Peut-être !… C’était peu probable, et je ne l’espérais guère. Les jours heureux ne reviennent pas ainsi. N’importe, je l’aidais de mon mieux à se préparer. Dans sa caisse, bourrée outre mesure, que n’entassions-nous pas : habits, papiers divers, livres, instruments, tout cela pêle-mêle ! Puis je courus demander la locomotive. Ceci fait, comme je devais conduire mon ami à Eltham, nous demeurâmes assis l’un en face de l’autre pendant les quelques minutes que nous avions gagnées par ce surcroît d’activité.
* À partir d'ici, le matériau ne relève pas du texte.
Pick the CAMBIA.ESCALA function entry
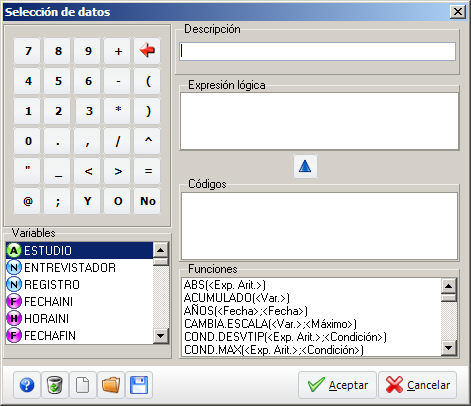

Holdsworth tenait à la main le petit bouquet qu’il avait rapporté de Hope-Farm, et qu’en entrant il avait déposé sur la cheminée. Il le respirait, il l’effleurait de ses lèvres.

« Ce que je regrette, me dit-il, c’est de n’avoir pas su… de n’avoir pas fait mes adieux à… à ces braves gens. »

Il parlait sérieusement, cette fois, et la séparation imminente projetait une ombre sur sa pensée.

« Je me charge de leur exprimer vos regrets, lui dis-je à mon tour, et je suis certain qu’ils seront partagés. »

Ici quelques instants de silence.

« Comme on change vite d’idées ! reprit-il, se laissant aller à penser tout haut. Ce matin même, Paul, je n’étais occupé que d’une espérance. À propos, avez-vous soigneusement emballé ce dessin ?…

— Un profil de femme, n’est-il pas vrai ? lui demandai-je discrètement ; — mais je savais fort bien qu’il s’agissait d’un portrait de Phillis, portrait assez mal venu pour qu’il n’eût voulu ni le colorier, ni même l’ombrer, et qui était resté à l’état de simple esquisse parmi ses croquis de rebut.